**What to do:**
Please print out every entry below, verbatim.

**Supplied records:**
────

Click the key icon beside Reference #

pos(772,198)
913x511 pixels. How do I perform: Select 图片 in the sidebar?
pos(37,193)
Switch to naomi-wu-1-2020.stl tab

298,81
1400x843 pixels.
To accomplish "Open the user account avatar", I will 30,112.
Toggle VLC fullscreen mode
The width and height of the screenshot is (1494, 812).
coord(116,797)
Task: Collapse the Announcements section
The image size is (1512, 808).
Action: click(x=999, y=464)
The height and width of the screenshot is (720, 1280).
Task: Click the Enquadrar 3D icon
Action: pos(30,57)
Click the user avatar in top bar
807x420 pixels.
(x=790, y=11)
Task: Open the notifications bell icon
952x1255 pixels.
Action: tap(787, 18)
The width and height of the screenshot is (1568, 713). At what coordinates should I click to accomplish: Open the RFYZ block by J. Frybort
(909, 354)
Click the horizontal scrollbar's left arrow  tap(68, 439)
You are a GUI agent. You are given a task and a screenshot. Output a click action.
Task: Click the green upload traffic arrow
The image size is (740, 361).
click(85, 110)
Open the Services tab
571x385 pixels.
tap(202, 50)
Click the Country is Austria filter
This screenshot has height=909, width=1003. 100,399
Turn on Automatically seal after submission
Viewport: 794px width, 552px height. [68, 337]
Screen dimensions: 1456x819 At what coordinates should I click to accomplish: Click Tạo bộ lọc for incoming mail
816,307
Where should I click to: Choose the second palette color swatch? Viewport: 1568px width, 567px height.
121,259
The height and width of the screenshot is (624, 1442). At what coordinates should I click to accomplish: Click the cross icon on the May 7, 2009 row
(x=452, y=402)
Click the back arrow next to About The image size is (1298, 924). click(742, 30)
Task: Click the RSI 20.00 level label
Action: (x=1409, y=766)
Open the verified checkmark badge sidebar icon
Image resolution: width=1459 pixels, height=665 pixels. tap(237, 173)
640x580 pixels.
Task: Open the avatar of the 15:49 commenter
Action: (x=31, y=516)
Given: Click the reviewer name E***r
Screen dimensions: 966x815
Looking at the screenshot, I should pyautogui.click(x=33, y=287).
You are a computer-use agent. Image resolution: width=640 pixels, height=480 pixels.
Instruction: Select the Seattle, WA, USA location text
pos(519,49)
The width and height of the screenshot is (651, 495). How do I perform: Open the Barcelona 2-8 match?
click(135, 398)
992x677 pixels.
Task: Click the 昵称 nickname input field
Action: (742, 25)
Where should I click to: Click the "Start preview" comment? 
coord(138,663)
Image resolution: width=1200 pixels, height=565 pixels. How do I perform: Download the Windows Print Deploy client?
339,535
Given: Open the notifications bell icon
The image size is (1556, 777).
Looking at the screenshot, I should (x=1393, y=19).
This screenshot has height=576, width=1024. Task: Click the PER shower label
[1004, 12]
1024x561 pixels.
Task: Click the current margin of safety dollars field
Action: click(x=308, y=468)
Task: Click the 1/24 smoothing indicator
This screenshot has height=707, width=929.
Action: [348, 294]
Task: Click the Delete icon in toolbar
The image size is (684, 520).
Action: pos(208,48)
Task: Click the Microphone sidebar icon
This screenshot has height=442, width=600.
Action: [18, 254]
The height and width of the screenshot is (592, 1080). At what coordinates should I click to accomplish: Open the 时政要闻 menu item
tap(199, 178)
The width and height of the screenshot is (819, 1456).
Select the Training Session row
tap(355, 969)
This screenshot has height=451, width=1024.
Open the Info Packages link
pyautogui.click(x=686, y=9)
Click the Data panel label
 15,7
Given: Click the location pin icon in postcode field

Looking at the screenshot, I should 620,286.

────

**Your response:**
Click the key icon beside Reference #

pos(772,198)
913x511 pixels. How do I perform: Select 图片 in the sidebar?
pos(37,193)
Switch to naomi-wu-1-2020.stl tab

298,81
1400x843 pixels.
To accomplish "Open the user account avatar", I will 30,112.
Toggle VLC fullscreen mode
The width and height of the screenshot is (1494, 812).
coord(116,797)
Task: Collapse the Announcements section
The image size is (1512, 808).
Action: click(x=999, y=464)
The height and width of the screenshot is (720, 1280).
Task: Click the Enquadrar 3D icon
Action: pos(30,57)
Click the user avatar in top bar
807x420 pixels.
(x=790, y=11)
Task: Open the notifications bell icon
952x1255 pixels.
Action: tap(787, 18)
The width and height of the screenshot is (1568, 713). At what coordinates should I click to accomplish: Open the RFYZ block by J. Frybort
(909, 354)
Click the horizontal scrollbar's left arrow  tap(68, 439)
You are a GUI agent. You are given a task and a screenshot. Output a click action.
Task: Click the green upload traffic arrow
The image size is (740, 361).
click(85, 110)
Open the Services tab
571x385 pixels.
tap(202, 50)
Click the Country is Austria filter
This screenshot has height=909, width=1003. 100,399
Turn on Automatically seal after submission
Viewport: 794px width, 552px height. [68, 337]
Screen dimensions: 1456x819 At what coordinates should I click to accomplish: Click Tạo bộ lọc for incoming mail
816,307
Where should I click to: Choose the second palette color swatch? Viewport: 1568px width, 567px height.
121,259
The height and width of the screenshot is (624, 1442). At what coordinates should I click to accomplish: Click the cross icon on the May 7, 2009 row
(x=452, y=402)
Click the back arrow next to About The image size is (1298, 924). click(742, 30)
Task: Click the RSI 20.00 level label
Action: (x=1409, y=766)
Open the verified checkmark badge sidebar icon
Image resolution: width=1459 pixels, height=665 pixels. tap(237, 173)
640x580 pixels.
Task: Open the avatar of the 15:49 commenter
Action: (x=31, y=516)
Given: Click the reviewer name E***r
Screen dimensions: 966x815
Looking at the screenshot, I should pyautogui.click(x=33, y=287).
You are a computer-use agent. Image resolution: width=640 pixels, height=480 pixels.
Instruction: Select the Seattle, WA, USA location text
pos(519,49)
The width and height of the screenshot is (651, 495). How do I perform: Open the Barcelona 2-8 match?
click(135, 398)
992x677 pixels.
Task: Click the 昵称 nickname input field
Action: (742, 25)
Where should I click to: Click the "Start preview" comment? 
coord(138,663)
Image resolution: width=1200 pixels, height=565 pixels. How do I perform: Download the Windows Print Deploy client?
339,535
Given: Open the notifications bell icon
The image size is (1556, 777).
Looking at the screenshot, I should (x=1393, y=19).
This screenshot has height=576, width=1024. Task: Click the PER shower label
[1004, 12]
1024x561 pixels.
Task: Click the current margin of safety dollars field
Action: click(x=308, y=468)
Task: Click the 1/24 smoothing indicator
This screenshot has height=707, width=929.
Action: [348, 294]
Task: Click the Delete icon in toolbar
The image size is (684, 520).
Action: pos(208,48)
Task: Click the Microphone sidebar icon
This screenshot has height=442, width=600.
Action: [18, 254]
The height and width of the screenshot is (592, 1080). At what coordinates should I click to accomplish: Open the 时政要闻 menu item
tap(199, 178)
The width and height of the screenshot is (819, 1456).
Select the Training Session row
tap(355, 969)
This screenshot has height=451, width=1024.
Open the Info Packages link
pyautogui.click(x=686, y=9)
Click the Data panel label
 15,7
Given: Click the location pin icon in postcode field

Looking at the screenshot, I should 620,286.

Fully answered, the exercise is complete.